In Canada, most provinces and territories have Small Claims Courts where you can bring a claim and get a decision from a judge for a civil claim that has a small monetary value. Currently in Alberta, if you have a civil claim for less than $25,000, you can go to Small Claims Court (which is governed by the Provincial Court Act RSA 2000, cP-31). All civil matters claiming more than $25,000 are heard in the Court of Queen’s Bench.
On August 1, 2014, the Alberta government will increase the current limit for Provincial Court Civil claims from $25,000 to $50,000. Increasing this limit will divert matters into the Provincial Court and increase resources available in the Court of Queen’s Bench for more complex disputes.

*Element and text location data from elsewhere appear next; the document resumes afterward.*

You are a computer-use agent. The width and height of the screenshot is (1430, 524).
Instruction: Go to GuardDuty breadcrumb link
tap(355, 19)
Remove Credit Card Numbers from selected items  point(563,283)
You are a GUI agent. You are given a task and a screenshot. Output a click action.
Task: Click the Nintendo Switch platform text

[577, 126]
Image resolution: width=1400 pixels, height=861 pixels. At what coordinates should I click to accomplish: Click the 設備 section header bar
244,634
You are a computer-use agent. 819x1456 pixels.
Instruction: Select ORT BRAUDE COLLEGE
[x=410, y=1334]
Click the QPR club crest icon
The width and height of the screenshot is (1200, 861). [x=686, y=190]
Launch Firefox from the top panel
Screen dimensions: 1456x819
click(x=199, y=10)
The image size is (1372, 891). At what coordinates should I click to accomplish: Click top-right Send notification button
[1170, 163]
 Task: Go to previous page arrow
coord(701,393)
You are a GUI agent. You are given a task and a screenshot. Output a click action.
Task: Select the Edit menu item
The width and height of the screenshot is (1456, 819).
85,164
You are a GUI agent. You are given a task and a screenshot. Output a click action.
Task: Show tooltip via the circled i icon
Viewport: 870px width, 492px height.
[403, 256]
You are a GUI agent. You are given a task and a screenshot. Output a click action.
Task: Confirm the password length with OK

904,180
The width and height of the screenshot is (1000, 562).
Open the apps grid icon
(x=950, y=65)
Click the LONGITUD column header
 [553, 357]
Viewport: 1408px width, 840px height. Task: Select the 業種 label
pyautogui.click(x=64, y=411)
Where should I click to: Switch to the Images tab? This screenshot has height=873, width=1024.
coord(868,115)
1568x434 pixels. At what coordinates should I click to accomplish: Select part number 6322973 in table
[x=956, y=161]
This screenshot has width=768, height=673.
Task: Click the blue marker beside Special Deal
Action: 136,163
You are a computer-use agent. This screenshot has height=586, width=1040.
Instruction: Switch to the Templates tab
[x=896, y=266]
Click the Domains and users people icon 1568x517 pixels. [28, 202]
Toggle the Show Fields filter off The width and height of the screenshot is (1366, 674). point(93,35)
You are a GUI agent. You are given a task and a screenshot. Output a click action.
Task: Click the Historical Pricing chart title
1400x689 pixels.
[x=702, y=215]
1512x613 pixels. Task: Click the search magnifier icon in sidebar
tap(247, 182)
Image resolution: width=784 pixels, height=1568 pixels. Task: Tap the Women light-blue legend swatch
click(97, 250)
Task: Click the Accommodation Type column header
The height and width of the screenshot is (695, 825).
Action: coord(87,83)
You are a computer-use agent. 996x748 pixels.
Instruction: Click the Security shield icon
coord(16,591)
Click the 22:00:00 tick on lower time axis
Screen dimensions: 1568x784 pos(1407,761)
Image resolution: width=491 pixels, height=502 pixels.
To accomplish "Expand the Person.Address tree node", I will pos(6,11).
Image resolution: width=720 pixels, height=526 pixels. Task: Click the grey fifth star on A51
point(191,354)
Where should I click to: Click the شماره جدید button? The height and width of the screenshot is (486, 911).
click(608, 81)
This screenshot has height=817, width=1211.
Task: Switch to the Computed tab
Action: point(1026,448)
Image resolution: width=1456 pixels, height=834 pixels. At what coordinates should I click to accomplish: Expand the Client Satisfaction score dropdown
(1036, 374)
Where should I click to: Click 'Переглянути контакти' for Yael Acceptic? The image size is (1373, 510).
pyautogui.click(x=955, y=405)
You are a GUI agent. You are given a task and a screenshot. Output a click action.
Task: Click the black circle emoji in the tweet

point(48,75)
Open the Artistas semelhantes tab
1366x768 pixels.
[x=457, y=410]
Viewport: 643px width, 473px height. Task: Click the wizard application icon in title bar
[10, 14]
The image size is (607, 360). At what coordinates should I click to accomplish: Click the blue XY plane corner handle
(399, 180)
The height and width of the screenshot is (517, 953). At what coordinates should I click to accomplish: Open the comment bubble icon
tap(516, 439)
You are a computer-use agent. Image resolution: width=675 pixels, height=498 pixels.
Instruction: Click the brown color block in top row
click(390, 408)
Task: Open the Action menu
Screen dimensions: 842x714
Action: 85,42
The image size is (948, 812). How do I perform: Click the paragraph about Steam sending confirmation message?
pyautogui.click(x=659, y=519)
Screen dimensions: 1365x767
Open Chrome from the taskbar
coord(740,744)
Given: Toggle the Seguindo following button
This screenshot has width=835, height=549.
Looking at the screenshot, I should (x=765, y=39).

Once the threshold is increased, Alberta will be the province with the highest threshold in Canada for small claims, which are often litigated without the help of a lawyer. Litigation in Small Claims Courts has been recognized as a process that is more expeditious, less complicated for self-representatives and more affordable than proceeding in the Court of Queen’s Bench. Increasing the monetary maximum for which civil claims can be brought in Provincial Court will likely provide greater access to justice for Albertans seeking an efficient and cost-effective way of resolving civil disputes. However, with more at stake, it may be advantageous for those who are facing small claims disputes to seek legal assistance.